Work request. Repeat exactly the lines below from the line that contains "Where should I" to the last line, inclusive, without the pictures.

-- Data shown follows --

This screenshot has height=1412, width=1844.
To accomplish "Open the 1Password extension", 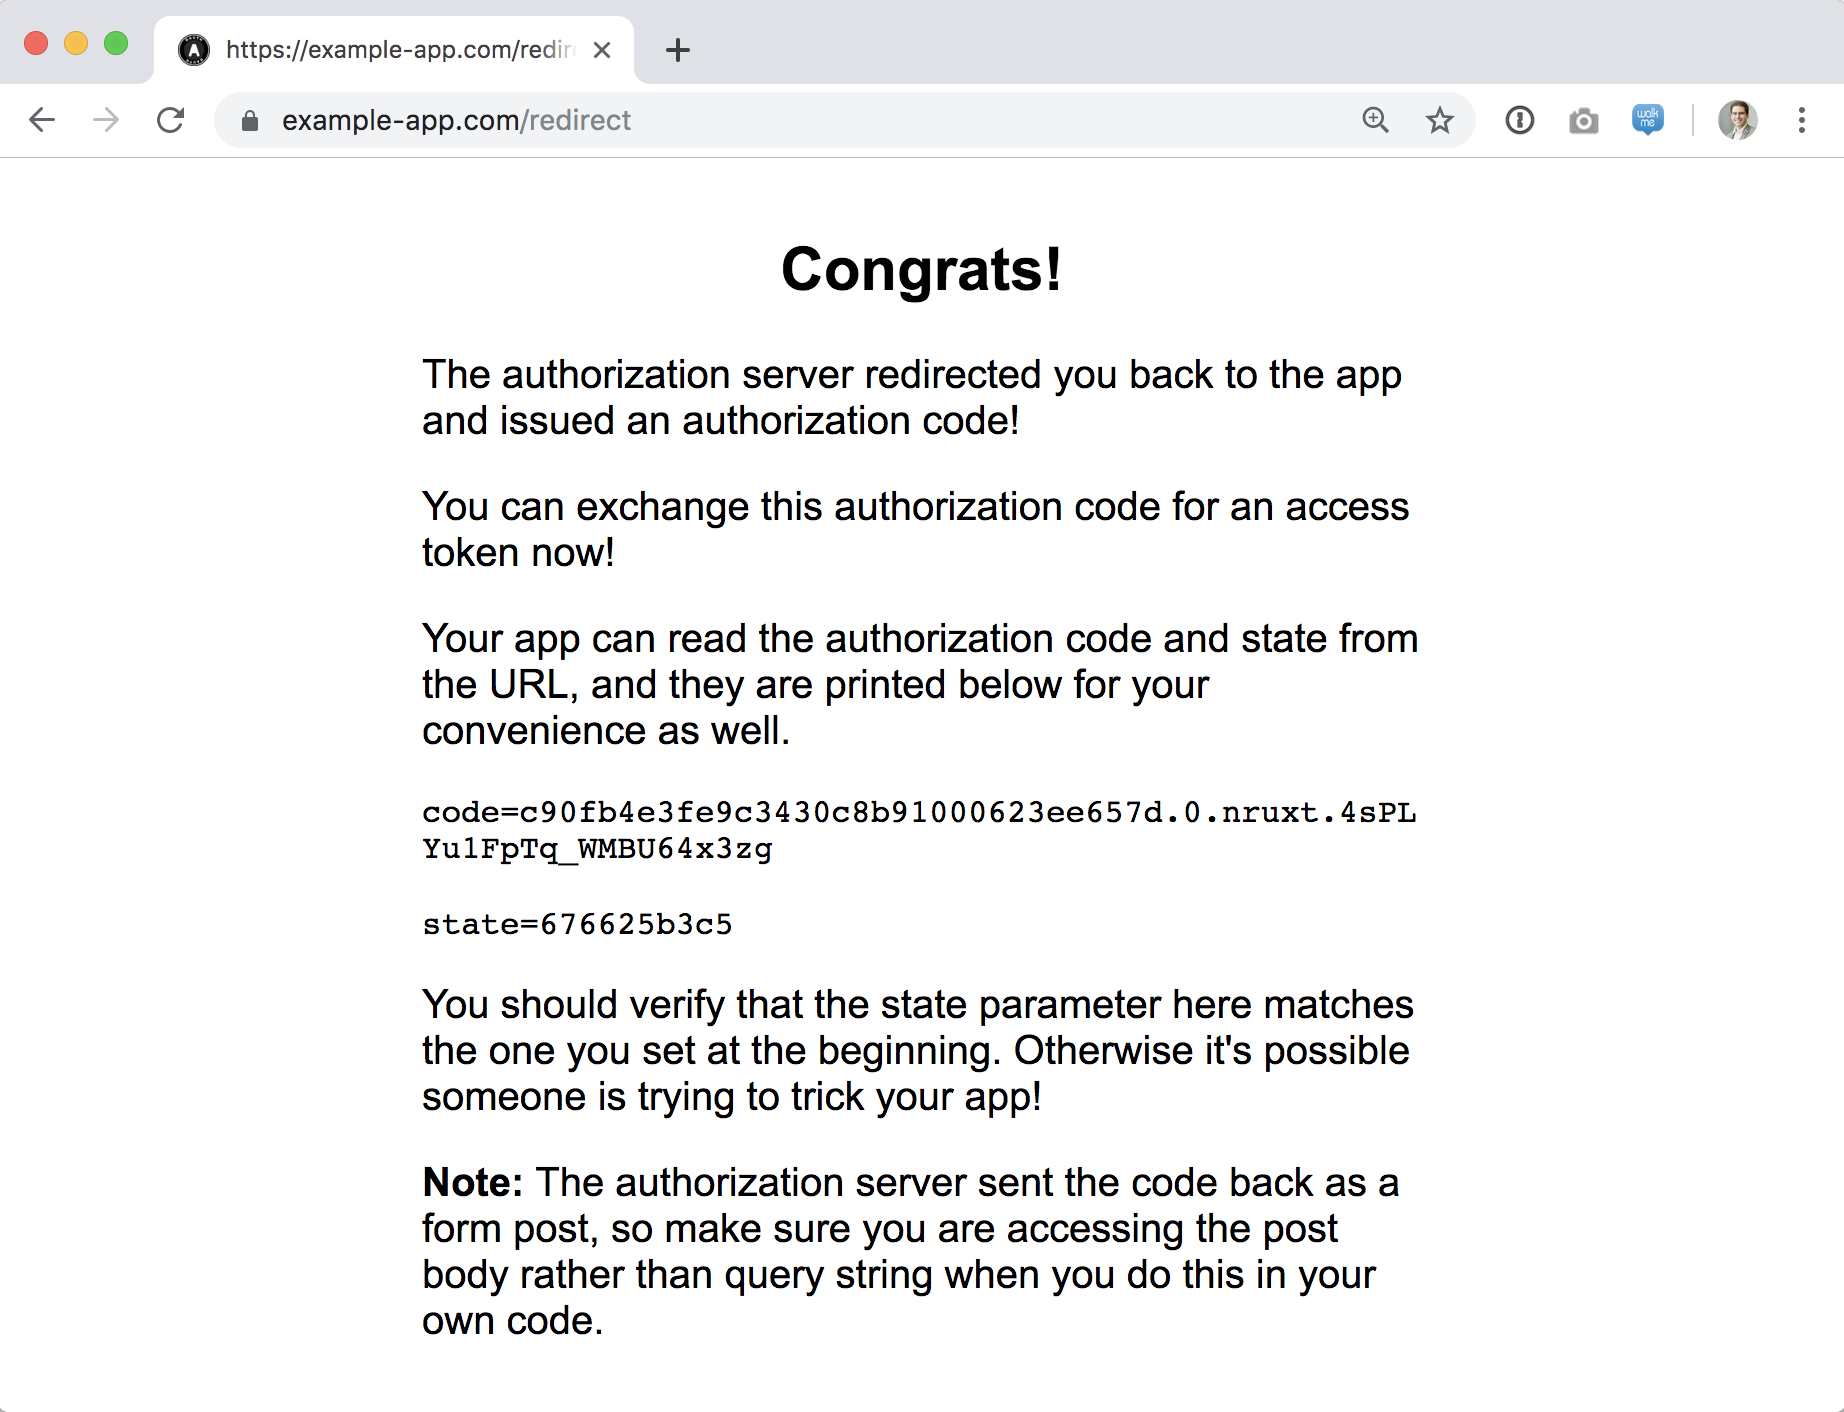I will click(1520, 121).
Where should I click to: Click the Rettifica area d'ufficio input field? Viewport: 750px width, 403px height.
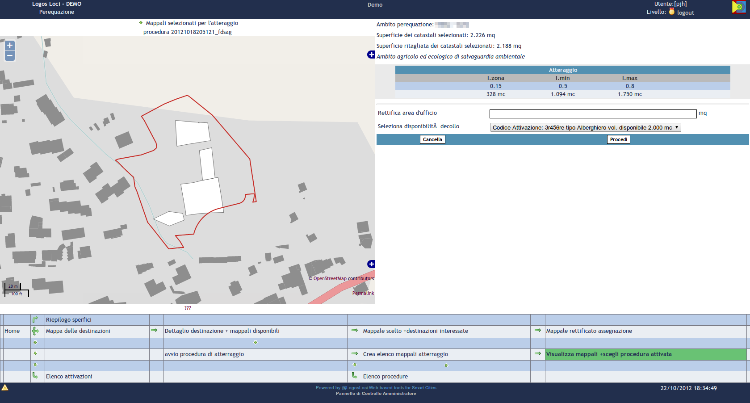(x=592, y=114)
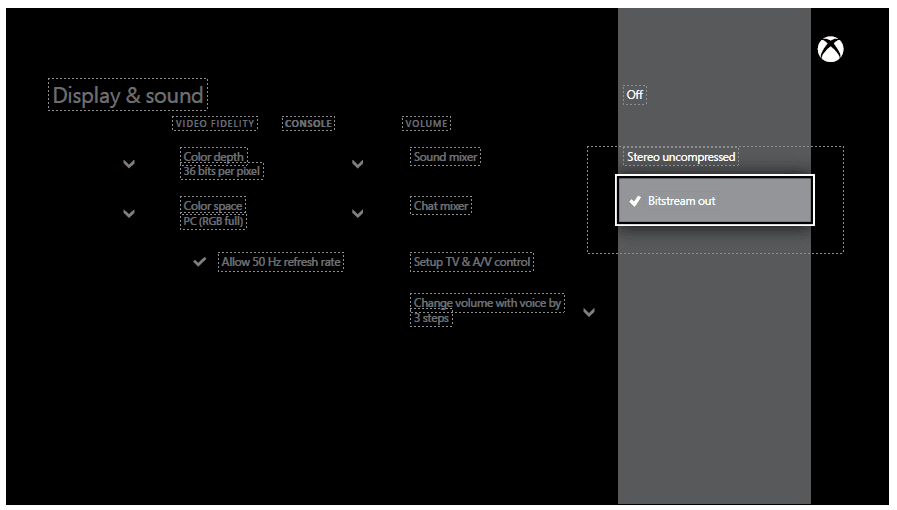Switch to the Console section header

pos(308,123)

-- Data shown concluded --

Answer space.
Where should I click to: Click the Rettifica area d'ufficio input field? Viewport: 750px width, 403px height.
(x=592, y=114)
Switch to the Console section header

pos(308,123)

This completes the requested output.